| RECORD LIST |
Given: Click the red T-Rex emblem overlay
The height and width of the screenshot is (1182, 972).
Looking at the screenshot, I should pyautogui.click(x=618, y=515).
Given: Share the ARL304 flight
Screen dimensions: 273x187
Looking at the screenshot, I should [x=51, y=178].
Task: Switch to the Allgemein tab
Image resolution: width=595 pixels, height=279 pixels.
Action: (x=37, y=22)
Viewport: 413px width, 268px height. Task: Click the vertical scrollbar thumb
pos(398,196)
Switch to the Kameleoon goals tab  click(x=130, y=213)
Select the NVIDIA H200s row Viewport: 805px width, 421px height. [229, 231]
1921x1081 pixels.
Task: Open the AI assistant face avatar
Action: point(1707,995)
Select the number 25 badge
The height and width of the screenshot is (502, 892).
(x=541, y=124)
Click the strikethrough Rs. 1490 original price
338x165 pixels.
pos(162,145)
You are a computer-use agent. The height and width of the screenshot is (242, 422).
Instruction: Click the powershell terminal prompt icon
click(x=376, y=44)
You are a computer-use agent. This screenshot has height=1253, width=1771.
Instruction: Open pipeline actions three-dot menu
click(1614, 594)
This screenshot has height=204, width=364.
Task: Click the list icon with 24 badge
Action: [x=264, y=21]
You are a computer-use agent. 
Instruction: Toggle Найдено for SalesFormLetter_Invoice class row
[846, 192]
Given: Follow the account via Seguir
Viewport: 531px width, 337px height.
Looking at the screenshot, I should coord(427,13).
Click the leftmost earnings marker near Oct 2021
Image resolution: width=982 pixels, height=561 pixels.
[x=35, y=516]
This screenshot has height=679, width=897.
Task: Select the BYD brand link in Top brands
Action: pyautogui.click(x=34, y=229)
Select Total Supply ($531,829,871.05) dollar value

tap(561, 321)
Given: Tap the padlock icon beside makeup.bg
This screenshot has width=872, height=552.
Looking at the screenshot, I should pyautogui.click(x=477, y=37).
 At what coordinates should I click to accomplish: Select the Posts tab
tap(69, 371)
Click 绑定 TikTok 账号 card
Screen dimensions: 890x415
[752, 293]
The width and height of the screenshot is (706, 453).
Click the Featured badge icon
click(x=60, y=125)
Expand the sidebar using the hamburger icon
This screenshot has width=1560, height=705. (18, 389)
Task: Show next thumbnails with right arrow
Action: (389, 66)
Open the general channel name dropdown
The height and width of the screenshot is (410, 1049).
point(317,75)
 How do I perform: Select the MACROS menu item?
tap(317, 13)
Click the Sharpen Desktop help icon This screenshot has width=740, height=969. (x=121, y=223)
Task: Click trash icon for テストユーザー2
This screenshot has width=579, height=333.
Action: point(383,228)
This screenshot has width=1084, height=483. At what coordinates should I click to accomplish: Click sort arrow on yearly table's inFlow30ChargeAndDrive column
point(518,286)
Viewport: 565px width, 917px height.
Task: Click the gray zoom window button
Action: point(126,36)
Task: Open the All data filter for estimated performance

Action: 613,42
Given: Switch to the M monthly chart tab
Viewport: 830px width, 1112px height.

| DIRECTIVE |
Please output every line of the data above as a Markdown table with two columns, Row and Data line, numbering the rows and skipping blank lines.

| RESULT FOR THIS EXERCISE |
| Row | Data line |
|---|---|
| 1 | Given: Click the red T-Rex emblem overlay |
| 2 | The height and width of the screenshot is (1182, 972). |
| 3 | Looking at the screenshot, I should pyautogui.click(x=618, y=515). |
| 4 | Given: Share the ARL304 flight |
| 5 | Screen dimensions: 273x187 |
| 6 | Looking at the screenshot, I should [x=51, y=178]. |
| 7 | Task: Switch to the Allgemein tab |
| 8 | Image resolution: width=595 pixels, height=279 pixels. |
| 9 | Action: (x=37, y=22) |
| 10 | Viewport: 413px width, 268px height. Task: Click the vertical scrollbar thumb |
| 11 | pos(398,196) |
| 12 | Switch to the Kameleoon goals tab  click(x=130, y=213) |
| 13 | Select the NVIDIA H200s row Viewport: 805px width, 421px height. [229, 231] |
| 14 | 1921x1081 pixels. |
| 15 | Task: Open the AI assistant face avatar |
| 16 | Action: point(1707,995) |
| 17 | Select the number 25 badge |
| 18 | The height and width of the screenshot is (502, 892). |
| 19 | (x=541, y=124) |
| 20 | Click the strikethrough Rs. 1490 original price |
| 21 | 338x165 pixels. |
| 22 | pos(162,145) |
| 23 | You are a computer-use agent. The height and width of the screenshot is (242, 422). |
| 24 | Instruction: Click the powershell terminal prompt icon |
| 25 | click(x=376, y=44) |
| 26 | You are a computer-use agent. This screenshot has height=1253, width=1771. |
| 27 | Instruction: Open pipeline actions three-dot menu |
| 28 | click(1614, 594) |
| 29 | This screenshot has height=204, width=364. |
| 30 | Task: Click the list icon with 24 badge |
| 31 | Action: [x=264, y=21] |
| 32 | You are a computer-use agent.  |
| 33 | Instruction: Toggle Найдено for SalesFormLetter_Invoice class row |
| 34 | [846, 192] |
| 35 | Given: Follow the account via Seguir |
| 36 | Viewport: 531px width, 337px height. |
| 37 | Looking at the screenshot, I should coord(427,13). |
| 38 | Click the leftmost earnings marker near Oct 2021 |
| 39 | Image resolution: width=982 pixels, height=561 pixels. |
| 40 | [x=35, y=516] |
| 41 | This screenshot has height=679, width=897. |
| 42 | Task: Select the BYD brand link in Top brands |
| 43 | Action: pyautogui.click(x=34, y=229) |
| 44 | Select Total Supply ($531,829,871.05) dollar value |
| 45 | tap(561, 321) |
| 46 | Given: Tap the padlock icon beside makeup.bg |
| 47 | This screenshot has width=872, height=552. |
| 48 | Looking at the screenshot, I should pyautogui.click(x=477, y=37). |
| 49 |  At what coordinates should I click to accomplish: Select the Posts tab |
| 50 | tap(69, 371) |
| 51 | Click 绑定 TikTok 账号 card |
| 52 | Screen dimensions: 890x415 |
| 53 | [752, 293] |
| 54 | The width and height of the screenshot is (706, 453). |
| 55 | Click the Featured badge icon |
| 56 | click(x=60, y=125) |
| 57 | Expand the sidebar using the hamburger icon |
| 58 | This screenshot has width=1560, height=705. (18, 389) |
| 59 | Task: Show next thumbnails with right arrow |
| 60 | Action: (389, 66) |
| 61 | Open the general channel name dropdown |
| 62 | The height and width of the screenshot is (410, 1049). |
| 63 | point(317,75) |
| 64 |  How do I perform: Select the MACROS menu item? |
| 65 | tap(317, 13) |
| 66 | Click the Sharpen Desktop help icon This screenshot has width=740, height=969. (x=121, y=223) |
| 67 | Task: Click trash icon for テストユーザー2 |
| 68 | This screenshot has width=579, height=333. |
| 69 | Action: point(383,228) |
| 70 | This screenshot has width=1084, height=483. At what coordinates should I click to accomplish: Click sort arrow on yearly table's inFlow30ChargeAndDrive column |
| 71 | point(518,286) |
| 72 | Viewport: 565px width, 917px height. |
| 73 | Task: Click the gray zoom window button |
| 74 | Action: point(126,36) |
| 75 | Task: Open the All data filter for estimated performance |
| 76 | Action: 613,42 |
| 77 | Given: Switch to the M monthly chart tab |
| 78 | Viewport: 830px width, 1112px height. |